What major chains carry uncoated butcher paper? so far I have just been using some banner paper from Staples but want to compare prices. Thanks


----------



## Conde_David (May 29, 2008)

I buy mine at Sam's club.


----------



## BGSSUB (Oct 17, 2008)

U-Line Shipping Supply Specialists


----------



## dptk (Aug 14, 2009)

I get mine from Sam's club , it's an item that costs to much for shipping otherwise


----------



## mickipke (Jul 5, 2006)

What is it used for in Sublimation? Sorry, just starting and not really smart about these things.


----------



## Sroufe7 (Oct 10, 2010)

mickipke said:


> What is it used for in Sublimation? Sorry, just starting and not really smart about these things.


It's what is used to protect the press and sublimating items. 

Paper
Sublimation transfer paper
Sublimating item (t-shirt, ext...)
Paper


----------



## FatboyGraphics (Sep 20, 2009)

Uline is where I get it from...but it on the roll and the dispenser. Works great.


----------



## JYA (Jun 2, 2008)

FatboyGraphics said:


> Uline is where I get it from...but it on the roll and the dispenser. Works great.


Same here...$37/roll.


----------



## jiarby (Feb 8, 2007)

I got mine from a custom framing wholesaler... it is more like a heavy brown kraft paper than a thinner butcher paper.


----------



## freebird1963 (Jan 21, 2007)

FatboyGraphics said:


> Uline is where I get it from...but it on the roll and the dispenser. Works great.

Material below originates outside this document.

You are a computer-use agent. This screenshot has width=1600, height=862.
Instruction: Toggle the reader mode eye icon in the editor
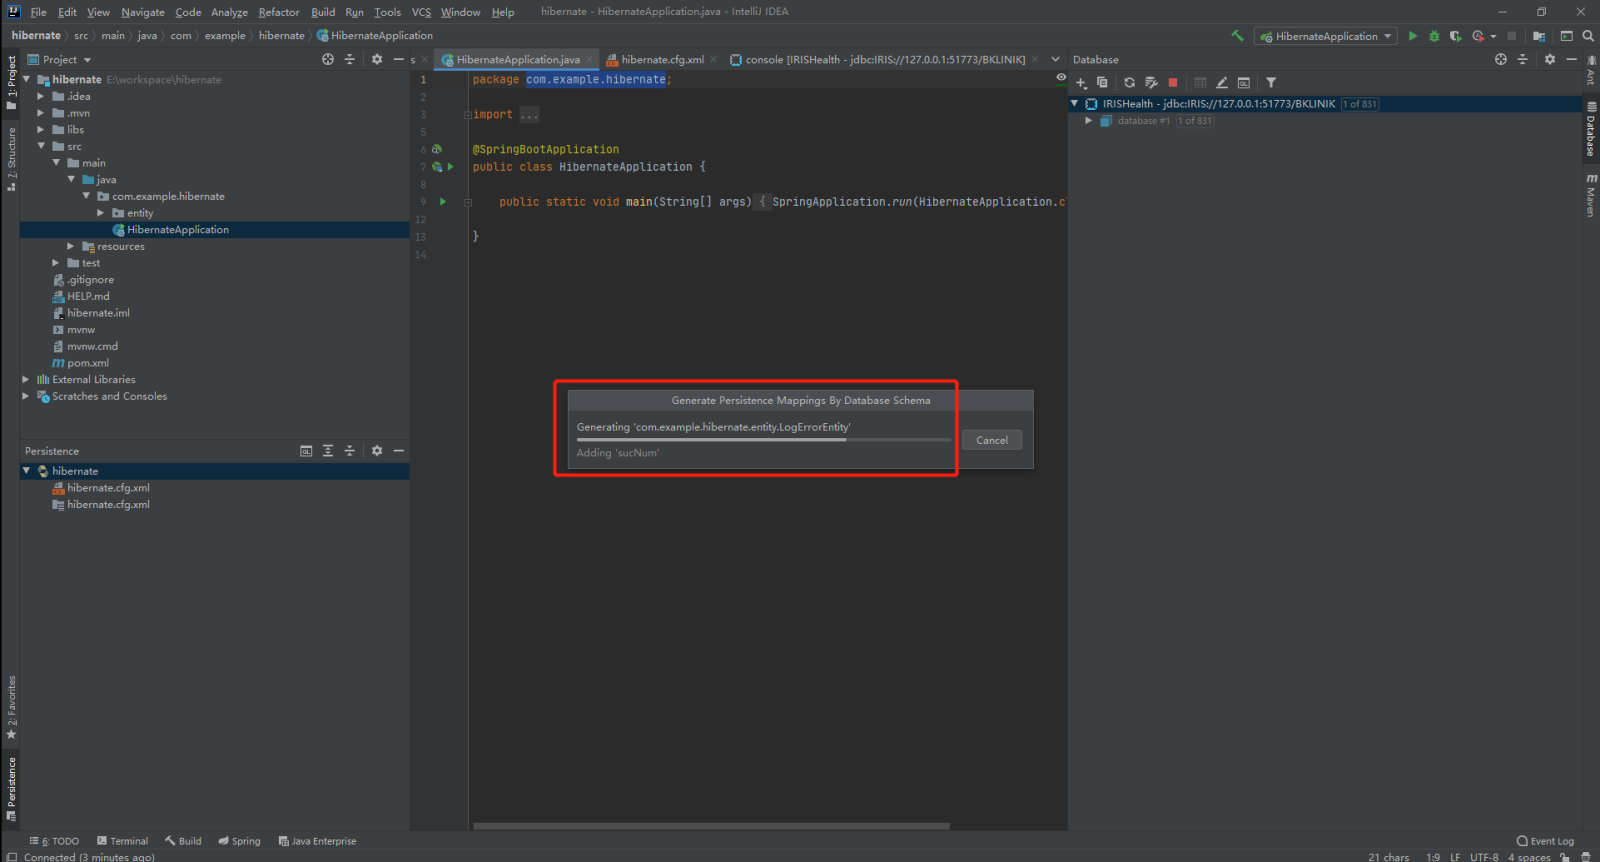click(x=1061, y=78)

got a model number ? so many on there. dispenser be nice.

thanks
mark


----------



## JYA (Jun 2, 2008)

To clarify on the ULINE product I am using, it is S-3579 Kraft Paper, 36".


----------



## FatboyGraphics (Sep 20, 2009)

DEFIANT said:


> To clarify on the ULINE product I am using, it is S-3579 Kraft Paper, 36".


I only use the 18" model. My press is only 16x20, so no need for a bigger roll.
http://www.uline.com/Product/Detail/S-3574/Kraft-Paper-Wrap/30-lb-Kraft-Paper-Roll-18-x-1200


----------



## freebird1963 (Jan 21, 2007)

Does the cutter/dispenser stay in place when pulling and ripping the paper off ? How about when the roll is about gone ? 
I currently been using this
Gordon Paper Co., Inc. White Tarpon Butcher Paper - Sam's Club

I can't recall what paper weight is tho. 
Any real difference betwee the two ?

Wonder if the sams club would fit on the cutter ? Should you think ?

Thanks
Mark


----------



## cornpopps (Jan 8, 2010)

freebird1963 said:


> Does the cutter/dispenser stay in place when pulling and ripping the paper off ? How about when the roll is about gone ?
> I currently been using this
> Gordon Paper Co., Inc. White Tarpon Butcher Paper - Sam's Club
> 
> ...



How much is that roll at Sams? I am not a member so I went to Smart and Final and got about the same size roll for $20.


----------



## freebird1963 (Jan 21, 2007)

18.88 at my sams club


----------